In an interview conducted a few hours after the May 9 elections, when the results were unequivocally showing that he would be the 16th President of the Philippine Republic, he unabashedly admitted that economics is not his strong suit. Thus, he intends to hire the best economic minds. To Aquino’s credit, the presumptive president even hinted at continuing the incumbent government’s economic programs.
But why then that the voters did not mind the absence of clear-cut economic policies in Duterte’s to-do lists as a candidate then. The answer is simple…the problem is not the economy. If it is, the people should have voted for Roxas, the economist.
The truth is the problem of the Philippines is not the economy. The economic woes of the country are just the results of deep-seated social problems and failures of existing systems that cannot be solved by an economist. Such problems can only be uprooted by a strong leader, a leader who cannot be manipulated by scheming politicians and businessmen.

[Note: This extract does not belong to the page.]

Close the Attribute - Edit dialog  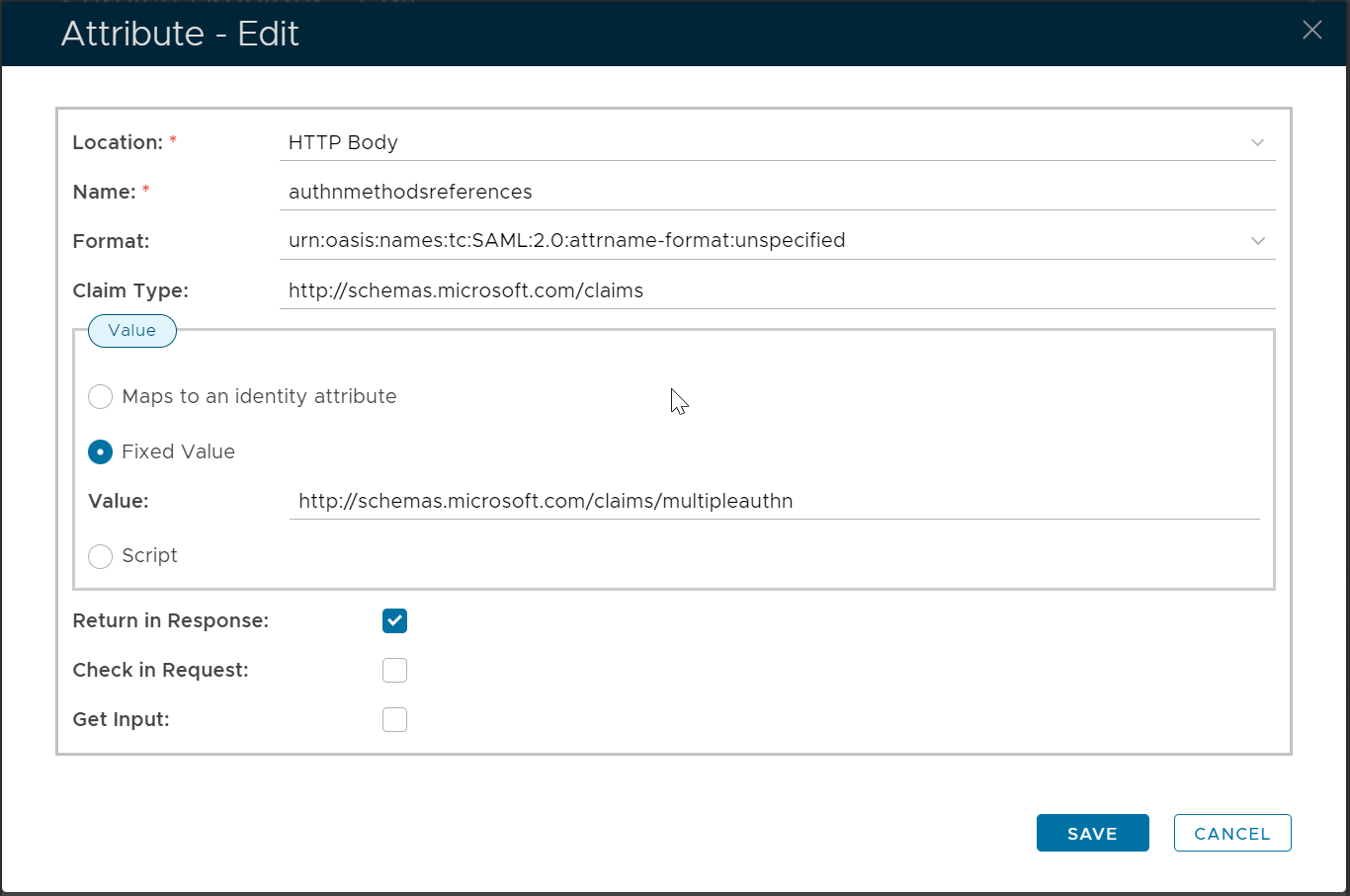click(1311, 31)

The Philippines needs a leader who has a strong political will, a political will that cannot be bent by influential lobbyists. Thus, the Filipino voters cast their lot on Duterte.
The programs Duterte are putting in his presidential pipeline are not economic policies per se but they have profound economic implications. For many times that he mentioned in his campaign sorties that it is the job of the government to create an environment that is not only conducive to economic development but where the citizens and foreigners also feel safe and secured.
By eradicating corruption and red tape in all the branches of government he will be creating an atmosphere favorable for the conduct of business and would eventually make the country a haven for both domestic and foreign investments. Specifically, he wants to shorten the processing of papers when transacting business with any agency of the government.
By obliterating criminality and drugs, he will make the citizens focus on improving the quality of their life without fear of getting victimized by petty criminals. Parents can rest assured that their children will not become a victim of drugs.
By increasing the salaries of policemen and soldiers he will strengthen law enforcement which is sorely needed in the maintenance of peace and order. He will boost the morale of policemen and soldiers and make them feel more dignified.
By increasing the salaries of teachers he will make them more effective in the delivery of education which, undoubtedly, is a key component in national development.
By promoting Federalism, he will bring a final solution to the country’s century-old Muslim separatist problem. There will finally be equitable allocation of government resources where people in their respective regions will finally have a chance for self-determination.
It is hard to dispute that all these acts will bring tremendous economic benefits, indirect it may be.
He clearly pointed out that the days of unscrupulous elements in society are numbered, that people should avoid committing acts inimical to the interest of the Filipino, that people can do anything that makes the Filipino comfortable, and that nobody will be allowed to do things that will make his countrymen uncomfortable.
In the interview on May 9th, he proclaimed that he has nothing in mind but the interest of the Filipino people, and nothing follows.